Muy pronto veremos la luz de un nuevo día

Oscar Arias Sánchez
Presidente de la República

Lleno de dolor me dirijo a ustedes en estos días de luto para el pueblo de Costa Rica. El terremoto que sacudió a nuestro país en la tarde del jueves, y que cobró la vida de muchos hermanos y hermanas costarricenses, pasará a la historia como un capítulo trágico en nuestra vida nacional, y como una dolorosa prueba de la solidaridad y la valentía de nuestro pueblo.
Los seres humanos somos muy pequeños frente al poder de la naturaleza. Eventos como estos no se pueden prever ni controlar. Nuestro territorio se encuentra en una zona de alta actividad sísmica y por eso los temblores son, y seguirán siendo, parte de nuestra vida. Yo sé que es difícil soportar el dolor, particularmente para quienes han sufrido la muerte de un ser querido, o han perdido todas sus posesiones materiales; pero hoy les reitero mi llamado a que intentemos permanecer tranquilos. El Gobierno de la República y todas las instituciones encargadas de dar respuesta a las emergencias, se encuentran trabajando las 24 horas del día para llevar auxilio a quienes más lo necesitan. A pesar de la crisis económica que enfrenta el mundo, encontraremos los recursos necesarios para atender esta emergencia y reconstruir las zonas afectadas.

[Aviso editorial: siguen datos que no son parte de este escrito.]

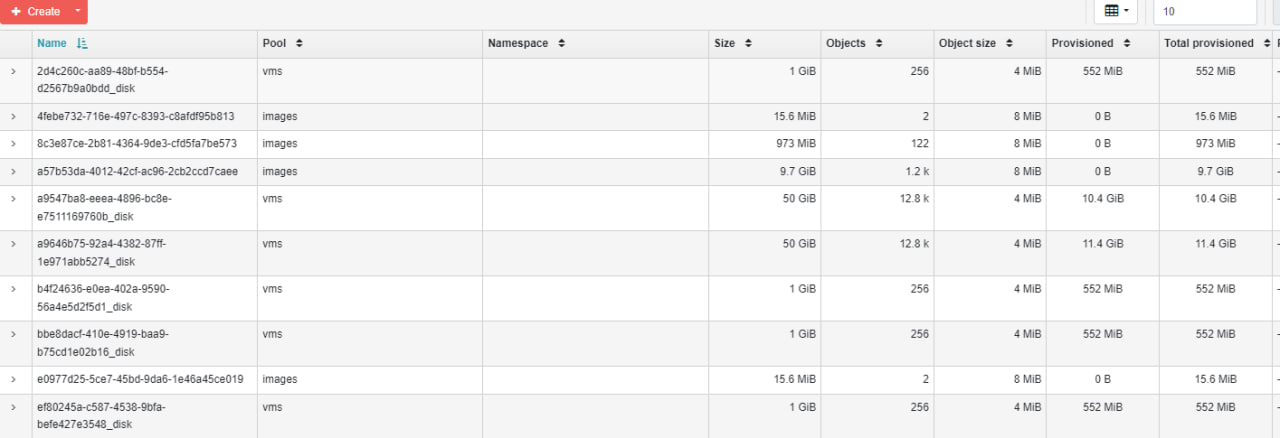Sort by Name column sort icon

point(82,43)
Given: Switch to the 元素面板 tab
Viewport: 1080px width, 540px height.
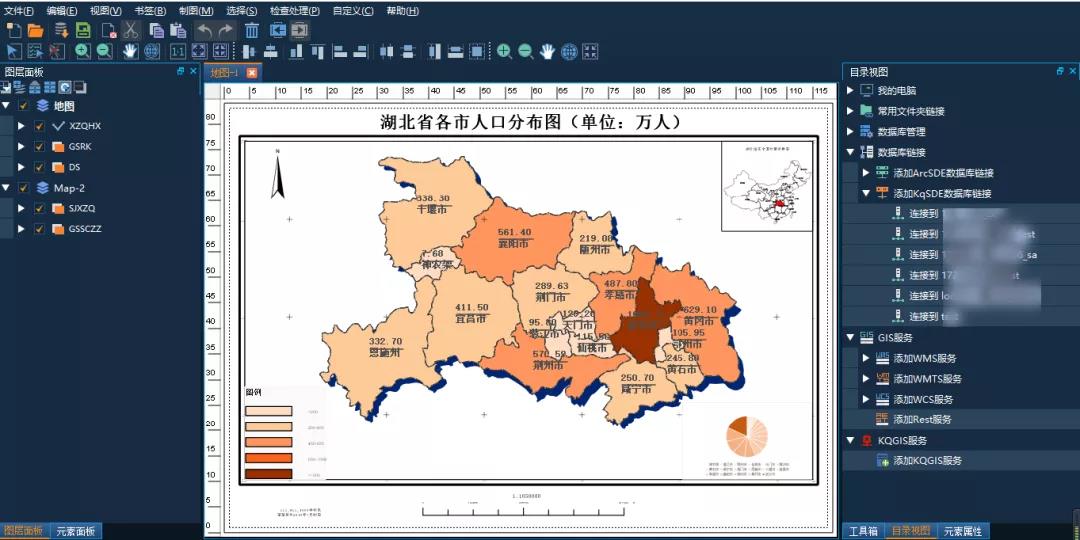Looking at the screenshot, I should (76, 531).
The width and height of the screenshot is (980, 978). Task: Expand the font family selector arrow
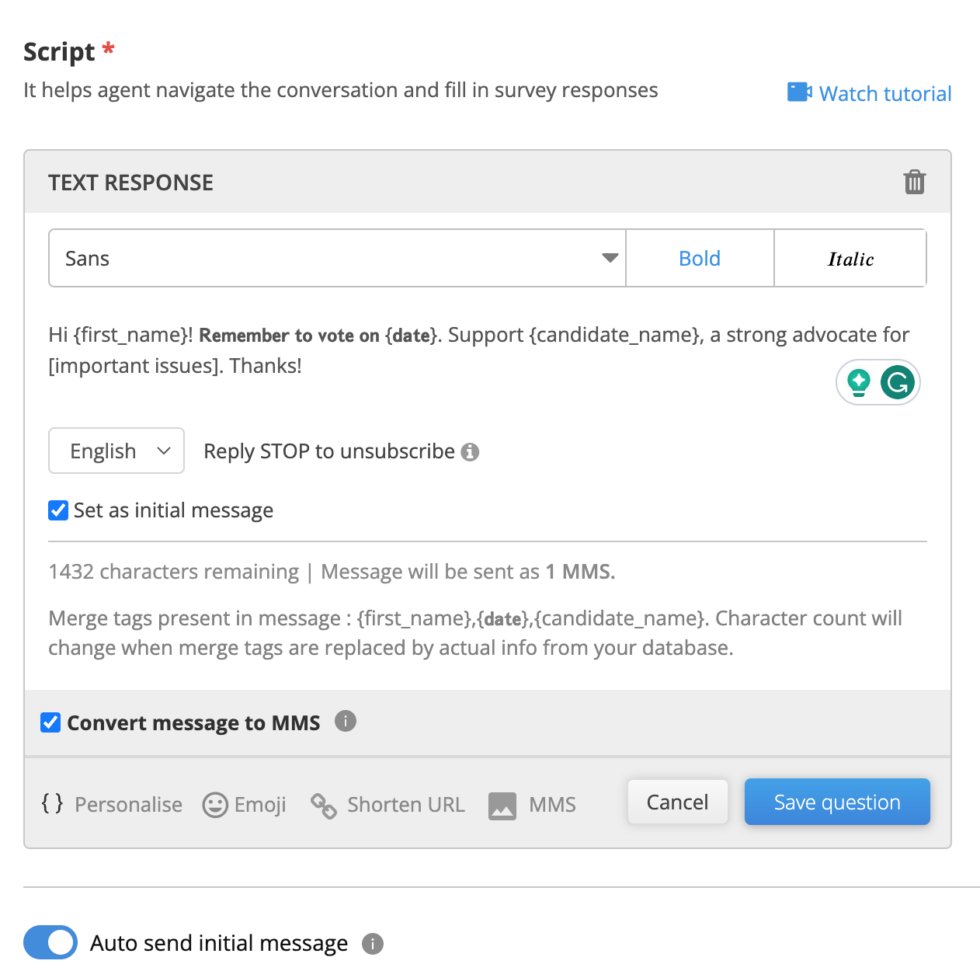click(x=608, y=258)
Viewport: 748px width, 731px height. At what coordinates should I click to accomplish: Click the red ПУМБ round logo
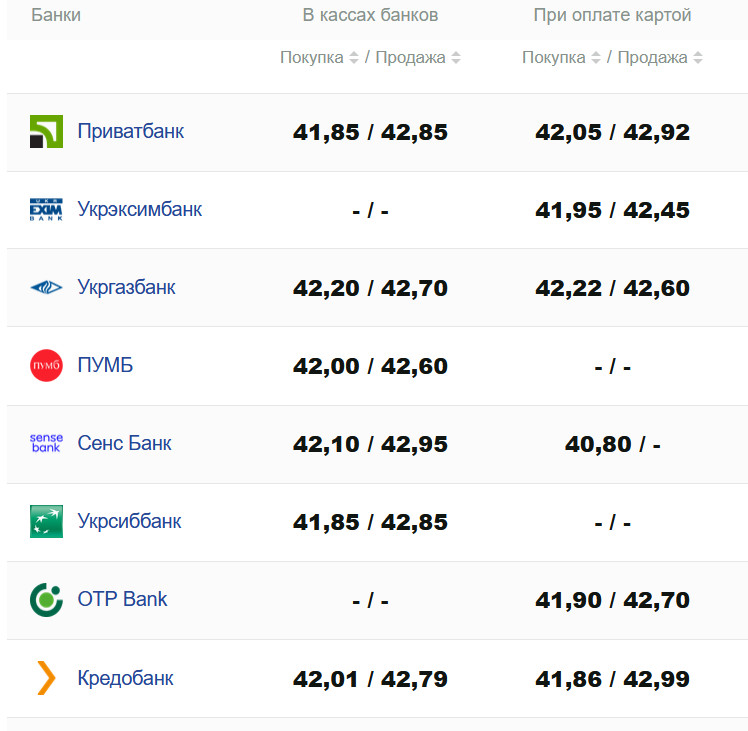coord(46,366)
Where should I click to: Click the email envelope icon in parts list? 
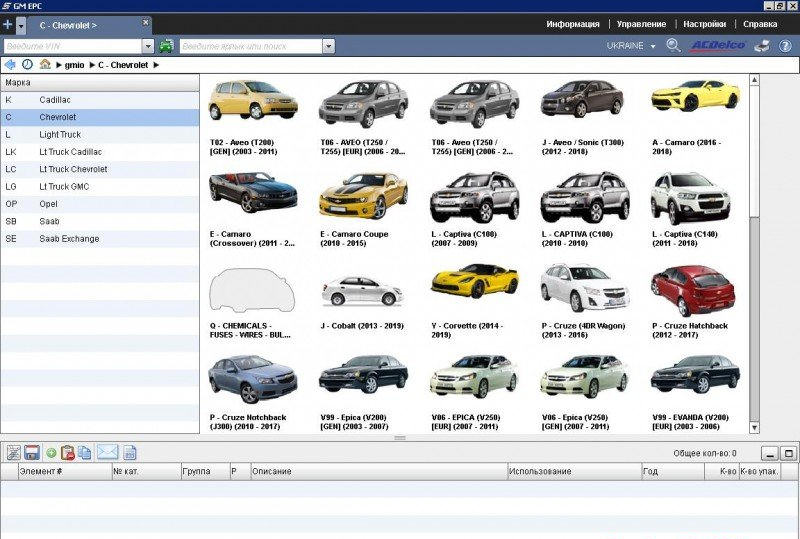[107, 453]
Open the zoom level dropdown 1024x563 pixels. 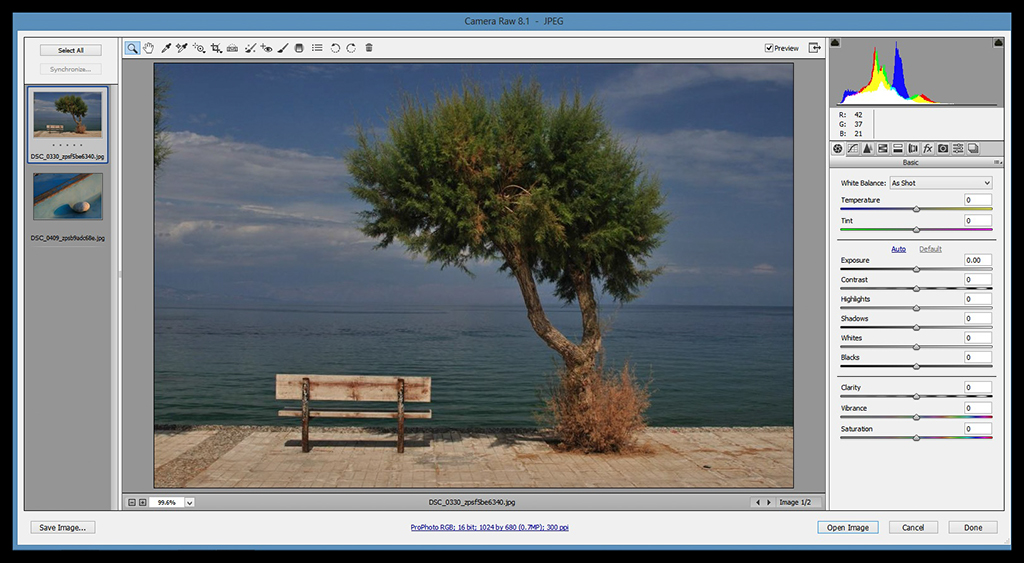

Sin embargo, no solo el Gobierno puede hacer algo por estas comunidades. Cualquier empresario costarricense puede ofrecer su maquinaria para ayudarnos a remover escombros. Cualquier ama de casa puede donar alimentos, ropa y cobijas para las personas afectadas. Cualquier ciudadano o ciudadana puede donar dinero a la Cruz Roja o directamente a las familias necesitadas. En la Casa Presidencial, como en muchos otros puntos del país, se han instalado centros de acopio para recibir donaciones. Ahora que hemos sido testigos de la fuerza de la naturaleza, nos toca a nosotros demostrar la fuerza de la humanidad, la fuerza que tenemos todos juntos, apoyándonos los unos a los otros.
Ser el Presidente de este país es para mí un honor y un privilegio. En estos días de angustia, es también una enorme responsabilidad. He visto el llanto en el rostro de las madres que perdieron a un hijo o una hija. He visto la preocupación en los ojos de los padres de familia que no saben aún dónde dormirán sus seres queridos. A esas personas les repito que mi Gobierno, y yo, estamos trabajando para ustedes. No los dejaremos solos.
Con la ayuda de Dios, confío en que lograremos superar esta prueba, lograremos rescatar a todos los sobrevivientes, lograremos ayudar a todos los afectados. Les pido que nos unamos en oración, no importa nuestro credo o denominación religiosa. Les pido que recemos por las familias de las víctimas, por quienes se encuentran actualmente sumidos en la desesperación, y también por los socorristas y demás personas que trabajan en la zona. Incluso el más pobre de los costarricenses, puede donarnos un poco de su fe. Este es un país maravilloso, un país lleno de esperanza. A través de las lágrimas y los escombros, sé que muy pronto veremos la luz de un nuevo día.